This story is part of the Prospect’s series on how the next president can make progress without new legislation. Read all of our Day One Agenda articles here.
Of all the federal departments, agencies, and boards that set rules and regulations, none is quite so subject to shifts in administration as the one that sets the rules for employer-worker relations: The National Labor Relations Board.
Consider, for instance, how the board has ruled on the question of whether graduate students employed by their private universities as teaching or research assistants are actual employees and thus can unionize. (Such students at public universities are subject to state, not federal, labor law.) Twenty years ago, during the Clinton administration, the Democratic majority on the five-member board ruled that the students were employees and therefore could organize. During the subsequent presidency of George W. Bush, the Republican majority on the board reversed that ruling, saying the students couldn’t organize. The Democratic majority then appointed by President Obama reversed the Bush ruling and reinstated the students’ employee status and right to form unions.
When Trump became president and gave the board a Republican majority again, the unions organizing grad students feared that Trump’s NLRB would guarantee yet another reversal of the past (in this case, Obama-era) ruling. So they decided not even to seek recognition under the National Labor Relations Act, avoiding an appeal from disconsolate university administrators that was sure to go against them. Instead, they either tried to persuade universities to voluntarily recognize the unions (see: cold day in hell), or persuade them to submit to third-party arbitration or election procedures, or just forego union recognition altogether, in the hope that Trump and his board members would be around for only one term.
Assuming that Biden can, eventually, get a majority on the board, what could it do?
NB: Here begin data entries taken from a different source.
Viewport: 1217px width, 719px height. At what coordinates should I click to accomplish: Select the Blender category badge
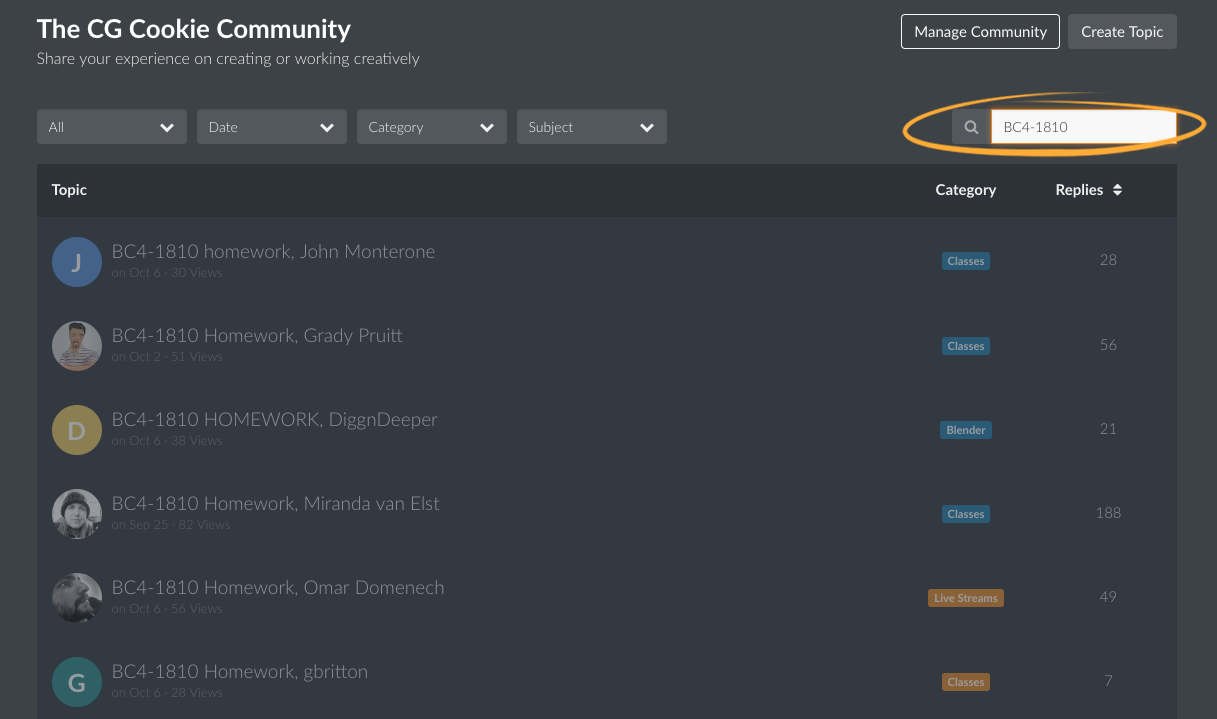(965, 429)
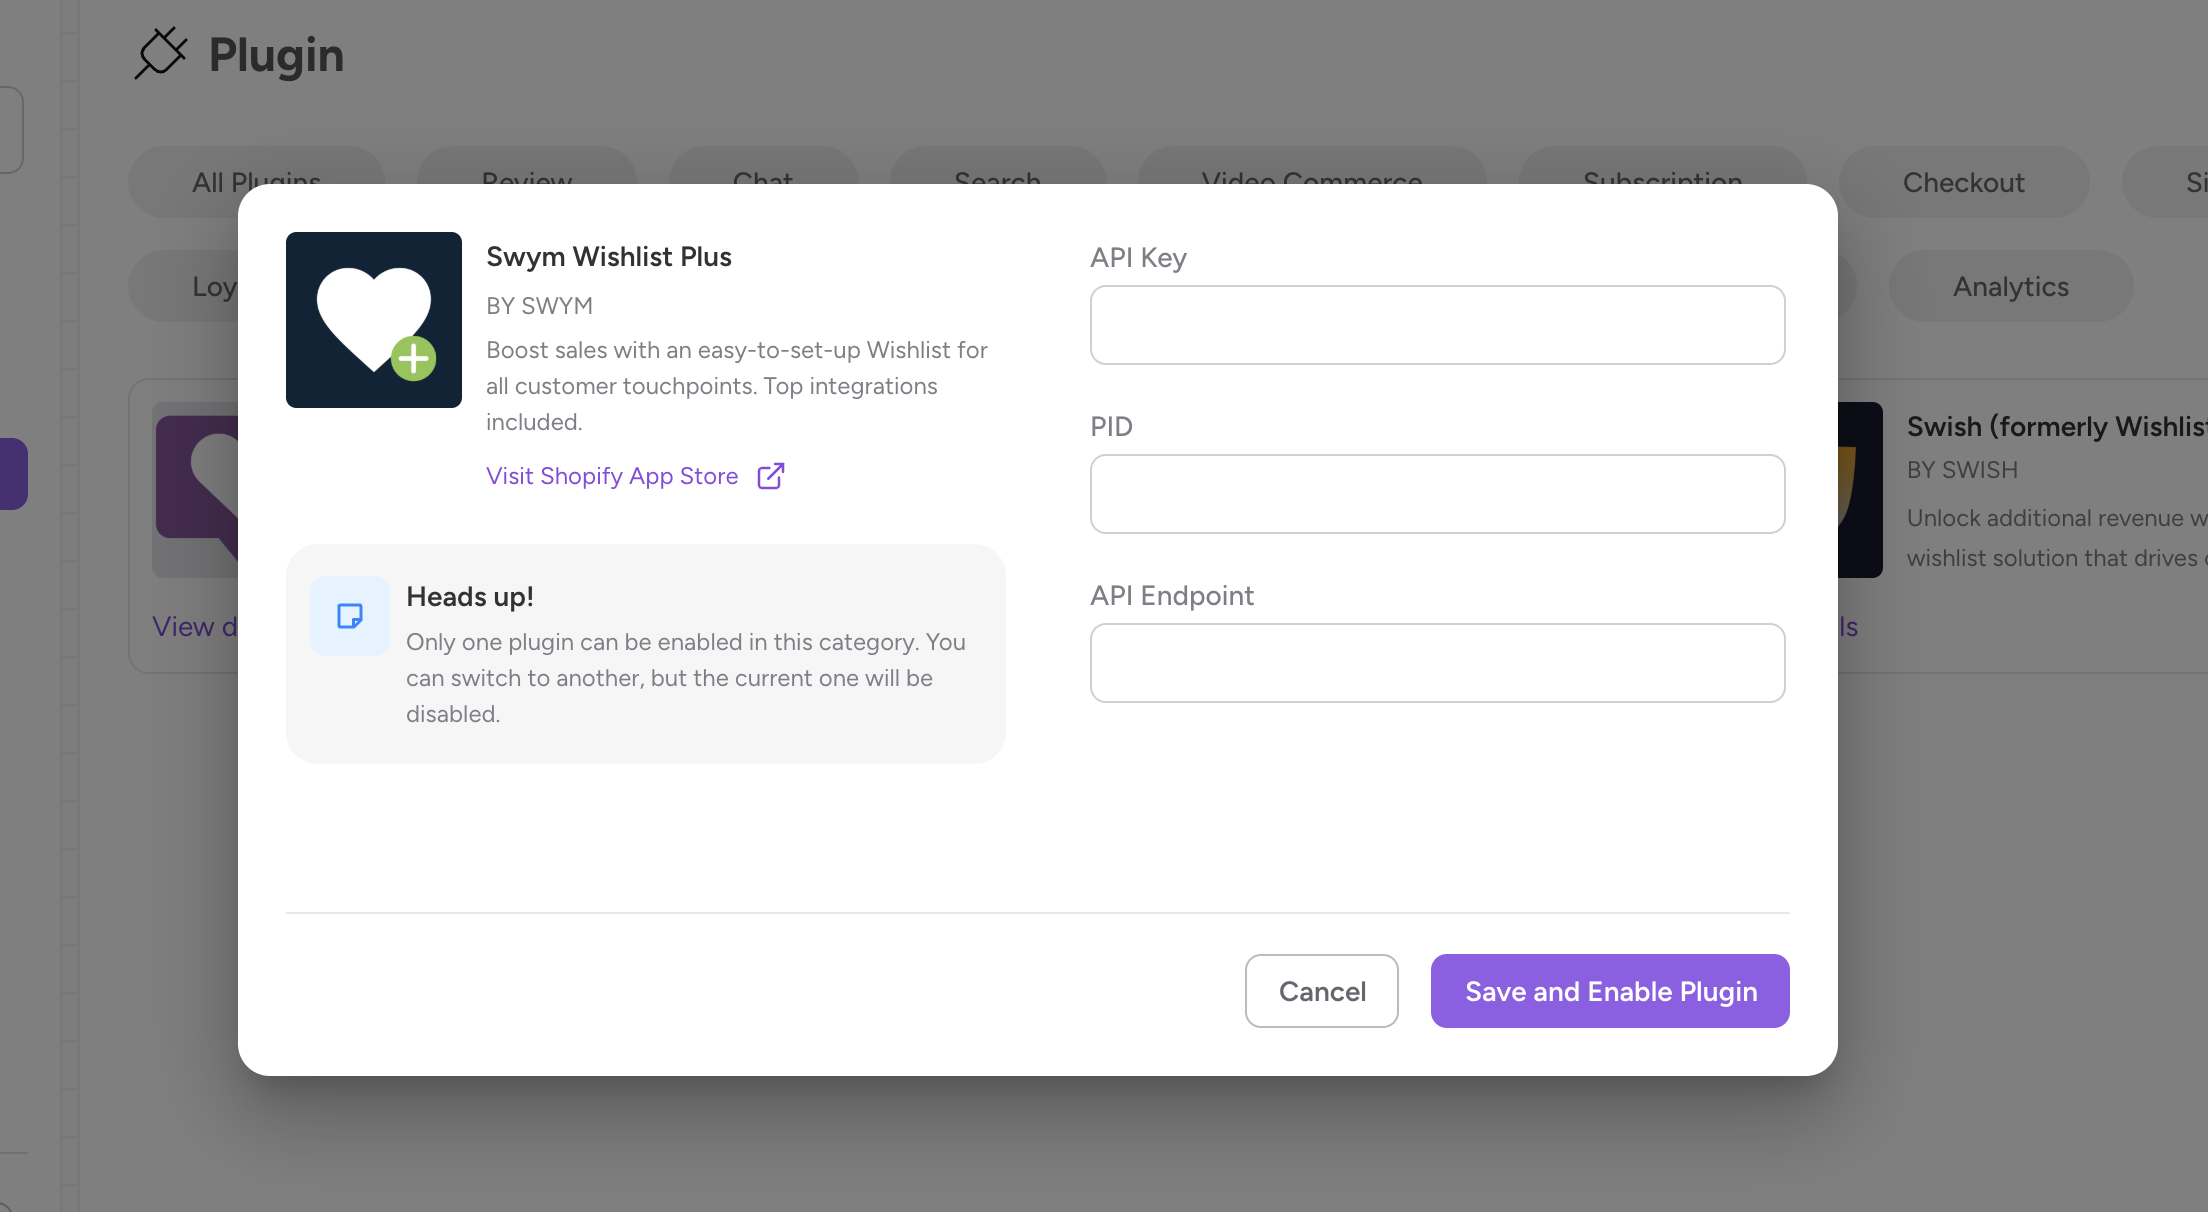Image resolution: width=2208 pixels, height=1212 pixels.
Task: Click Save and Enable Plugin
Action: coord(1609,991)

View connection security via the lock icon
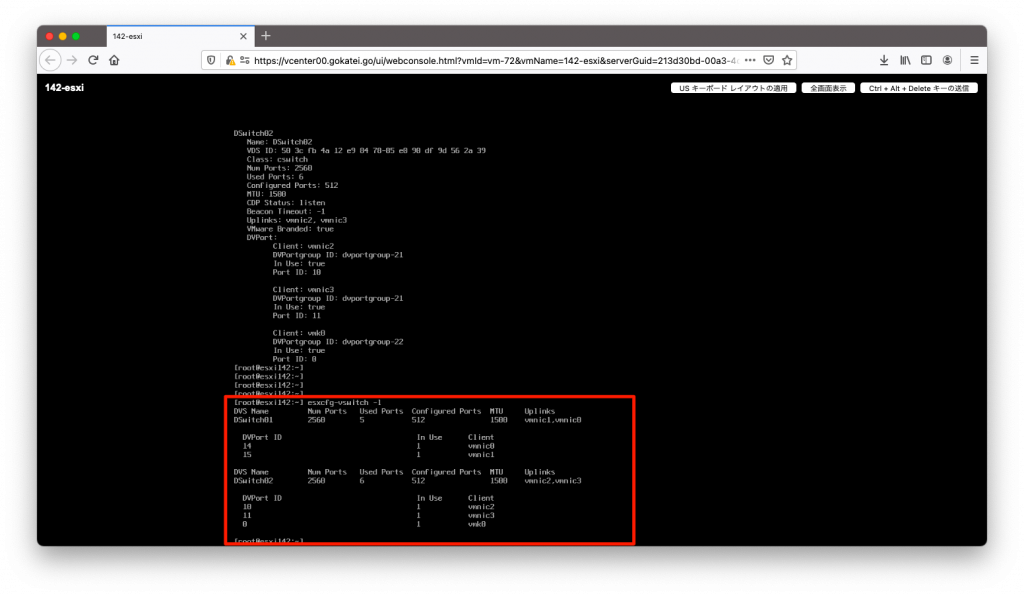click(230, 60)
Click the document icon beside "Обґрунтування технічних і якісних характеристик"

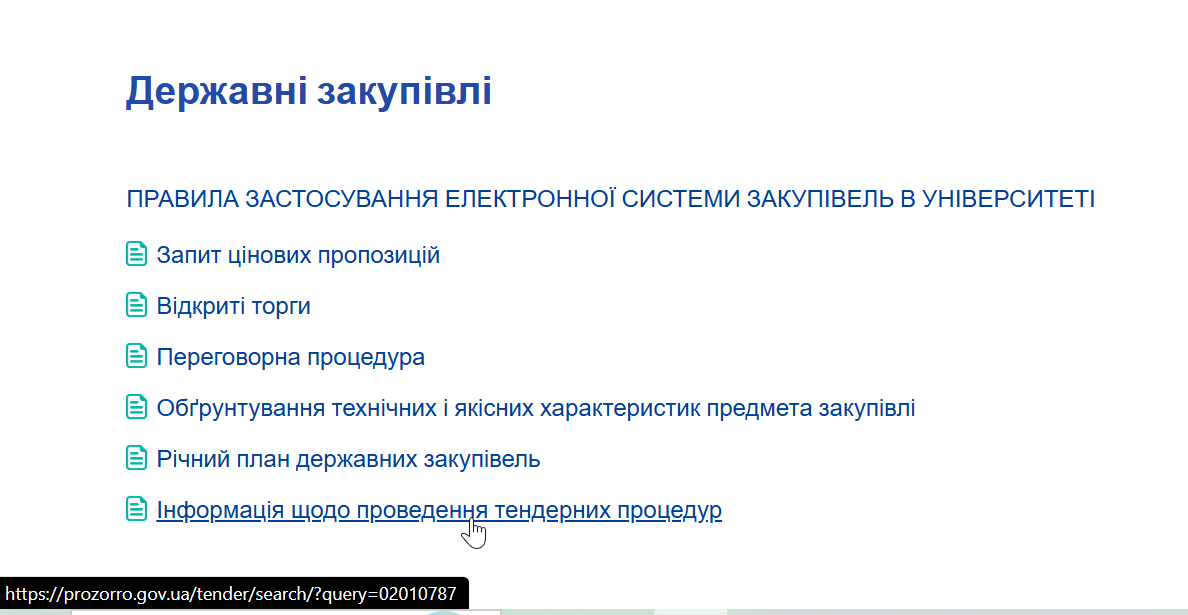136,407
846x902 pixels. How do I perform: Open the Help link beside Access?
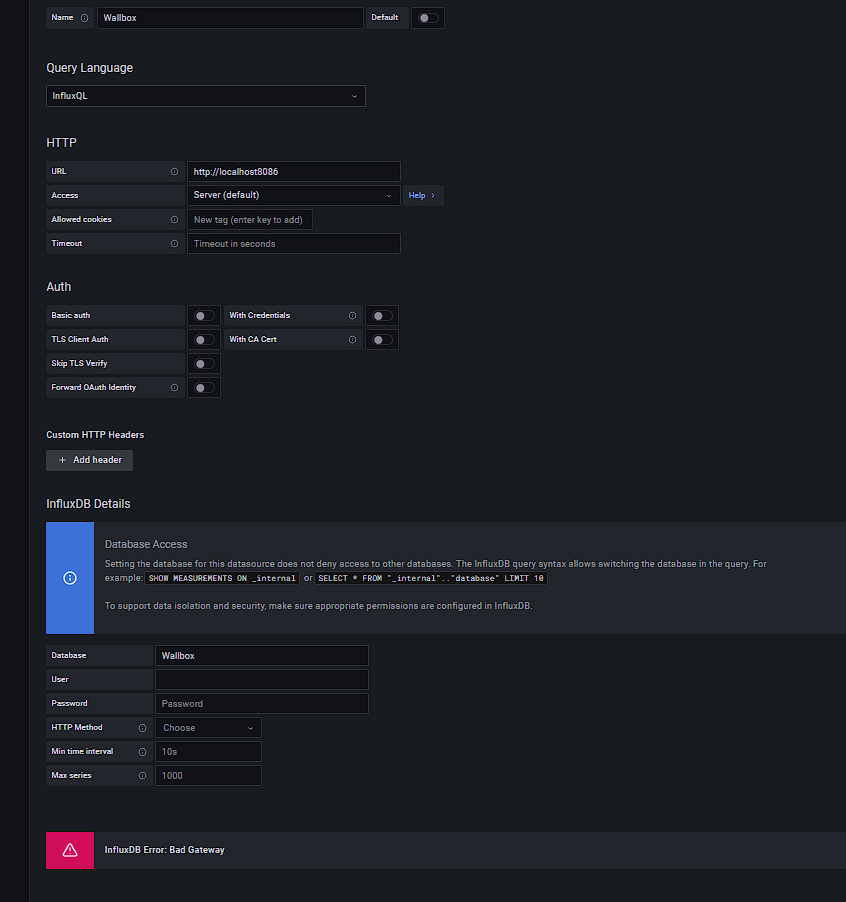click(x=421, y=196)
But the NLRB has a slower way it can make policy. It can announce, even absent any cases before it, that it is considering setting or reversing a rule. It’s a time-consuming process, requiring the board to amass whatever a majority considers to be evidence or a compelling case, devise a new rule, submit it for public comment, and then take a vote. That’s exactly what the three Republicans currently on the board have done with the apparently perennial issue of grad-student unionization. The board has gone through some of the preliminary steps, but for reasons that are not currently apparent, it has thus far declined to issue a rule. And the clock is ticking on the end of the administration.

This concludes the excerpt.